Former Gov. Timothy M. Kaine’s budget for 2010-12 proposes $270 million in cuts to sheriff’s departments and commonwealth’s attorney’s offices, in addition to roughly $73 million in cuts to local police departments.
Jett said the cuts amount to reductions of about 25 percent in law-enforcement services and would cost sheriff’s departments across the state about 1,500 positions. Commonwealth’s attorneys across the state are down 100 prosecutors.
Officials said about 65 percent of Virginians depend on the aid the state provides to localities for their law-enforcement services.
Sheriffs, police and prosecutors said further reductions in public safety would make it nearly impossible to protect themselves and the roads, jails and communities they police.
“No local government can absorb that significant an impact and continue to provide the services we do,” said Waynesboro Police Chief Doug Davis.
“Now we are asking them to do the impossible for less,’ said Del. Charles W. Carrico, R-Grayson, a former state trooper and one of seven state lawmakers to speak in support of sparing public safety.
Wayne Huggins, executive director of the Virginia State Police Association, said state police are looking at more than $52 million in cuts and already have more than 200 trooper positions vacant. “It’s an extremely dire situation,” he said.
Dire as Kaine’s proposed cuts seem to law-enforcement officials, the other shoe is yet to drop.

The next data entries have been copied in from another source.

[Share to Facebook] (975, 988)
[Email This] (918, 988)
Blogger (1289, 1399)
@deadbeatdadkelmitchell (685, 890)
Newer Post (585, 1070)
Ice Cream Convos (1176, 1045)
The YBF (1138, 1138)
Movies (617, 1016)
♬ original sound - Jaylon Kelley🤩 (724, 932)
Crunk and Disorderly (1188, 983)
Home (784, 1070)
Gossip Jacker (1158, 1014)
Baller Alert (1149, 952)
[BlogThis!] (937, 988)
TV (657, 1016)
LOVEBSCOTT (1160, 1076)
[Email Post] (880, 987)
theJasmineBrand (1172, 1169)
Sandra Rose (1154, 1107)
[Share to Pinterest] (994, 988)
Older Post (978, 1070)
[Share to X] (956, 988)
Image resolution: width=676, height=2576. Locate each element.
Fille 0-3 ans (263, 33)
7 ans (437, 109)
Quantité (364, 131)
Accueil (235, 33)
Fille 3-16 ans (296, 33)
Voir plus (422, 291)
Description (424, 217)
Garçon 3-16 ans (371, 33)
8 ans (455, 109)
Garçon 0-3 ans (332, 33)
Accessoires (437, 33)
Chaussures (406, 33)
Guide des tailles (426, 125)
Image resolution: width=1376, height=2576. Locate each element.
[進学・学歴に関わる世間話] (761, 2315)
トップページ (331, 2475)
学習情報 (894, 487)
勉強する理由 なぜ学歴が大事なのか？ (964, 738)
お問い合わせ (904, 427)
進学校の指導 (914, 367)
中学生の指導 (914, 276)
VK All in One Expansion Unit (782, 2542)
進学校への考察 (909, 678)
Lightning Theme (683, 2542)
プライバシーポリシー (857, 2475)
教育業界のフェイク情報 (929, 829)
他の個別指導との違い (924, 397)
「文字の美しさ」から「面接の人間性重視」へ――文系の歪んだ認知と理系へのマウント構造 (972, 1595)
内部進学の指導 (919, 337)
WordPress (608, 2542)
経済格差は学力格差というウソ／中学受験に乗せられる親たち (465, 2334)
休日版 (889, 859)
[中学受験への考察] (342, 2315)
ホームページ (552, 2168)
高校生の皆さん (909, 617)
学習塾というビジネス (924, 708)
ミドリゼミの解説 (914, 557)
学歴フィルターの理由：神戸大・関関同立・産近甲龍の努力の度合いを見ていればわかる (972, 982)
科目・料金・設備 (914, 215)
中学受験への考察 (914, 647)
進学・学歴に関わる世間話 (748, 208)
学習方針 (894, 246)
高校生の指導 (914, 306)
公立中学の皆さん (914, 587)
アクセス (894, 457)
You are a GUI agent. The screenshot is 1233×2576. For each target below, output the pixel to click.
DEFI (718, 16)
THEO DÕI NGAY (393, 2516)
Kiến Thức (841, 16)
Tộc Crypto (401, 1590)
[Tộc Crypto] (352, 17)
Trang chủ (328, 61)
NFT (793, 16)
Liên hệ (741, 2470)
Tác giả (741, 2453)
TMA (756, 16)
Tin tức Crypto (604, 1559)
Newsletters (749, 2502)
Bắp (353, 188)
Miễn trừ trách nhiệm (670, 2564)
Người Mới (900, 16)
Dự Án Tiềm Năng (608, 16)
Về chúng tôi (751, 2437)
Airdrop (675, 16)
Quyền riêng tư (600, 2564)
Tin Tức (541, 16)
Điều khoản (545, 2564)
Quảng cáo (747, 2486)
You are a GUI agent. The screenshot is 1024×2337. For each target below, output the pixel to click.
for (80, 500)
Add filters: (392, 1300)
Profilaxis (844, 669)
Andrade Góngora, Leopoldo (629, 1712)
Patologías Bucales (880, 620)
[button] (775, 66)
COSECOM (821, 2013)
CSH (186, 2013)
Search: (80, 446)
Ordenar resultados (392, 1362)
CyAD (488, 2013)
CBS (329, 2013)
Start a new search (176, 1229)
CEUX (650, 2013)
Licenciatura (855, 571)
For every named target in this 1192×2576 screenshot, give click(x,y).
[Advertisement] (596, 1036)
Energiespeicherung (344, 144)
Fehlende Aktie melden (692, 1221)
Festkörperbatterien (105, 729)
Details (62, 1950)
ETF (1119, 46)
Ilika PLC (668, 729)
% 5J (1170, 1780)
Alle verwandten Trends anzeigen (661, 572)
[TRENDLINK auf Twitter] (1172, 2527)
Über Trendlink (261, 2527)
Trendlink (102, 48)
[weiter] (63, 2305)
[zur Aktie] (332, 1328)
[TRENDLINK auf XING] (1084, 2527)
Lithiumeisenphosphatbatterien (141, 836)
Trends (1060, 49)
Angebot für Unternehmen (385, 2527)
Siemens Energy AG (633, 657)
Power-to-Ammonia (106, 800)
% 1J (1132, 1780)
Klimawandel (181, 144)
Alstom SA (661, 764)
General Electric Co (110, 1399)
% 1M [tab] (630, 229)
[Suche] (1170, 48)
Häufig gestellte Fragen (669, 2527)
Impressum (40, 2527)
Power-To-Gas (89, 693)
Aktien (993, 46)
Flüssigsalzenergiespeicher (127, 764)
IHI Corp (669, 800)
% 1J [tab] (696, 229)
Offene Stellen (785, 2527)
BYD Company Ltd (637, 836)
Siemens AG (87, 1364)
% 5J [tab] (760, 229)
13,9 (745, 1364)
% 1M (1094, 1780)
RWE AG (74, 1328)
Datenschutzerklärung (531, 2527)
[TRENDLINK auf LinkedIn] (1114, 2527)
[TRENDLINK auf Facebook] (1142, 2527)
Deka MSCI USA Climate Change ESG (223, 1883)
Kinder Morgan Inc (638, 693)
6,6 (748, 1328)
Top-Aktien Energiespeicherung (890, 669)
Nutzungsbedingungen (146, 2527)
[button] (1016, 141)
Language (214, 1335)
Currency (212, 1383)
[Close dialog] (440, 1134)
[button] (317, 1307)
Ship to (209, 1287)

McDonnell has ruled out tax increases to balance an estimated $4.2 billion budget shortfall. That means that he and lawmakers must find an additional $2 billion in cuts across the government to balance the state’s two-year budget.
Lawmakers expressed support for bipartisan bills that would seek to offset reductions for law enforcement.
“Nothing says I love you quite like cash -- and I think that’s where we are now,” said Sen. Janet D. Howell, D-Fairfax.
Among those in attendance was former Republican Sen. Kenneth W. Stolle, now sheriff of Virginia Beach. Stolle, having seen both sides of the issue, said his former colleagues in the legislature need to set priorities to weather the storm.
“You cut education, and you increase class size,” he said. “You cut public safety, and people die. And that’s a dramatic and stark difference between the decisions they have to make on cuts.”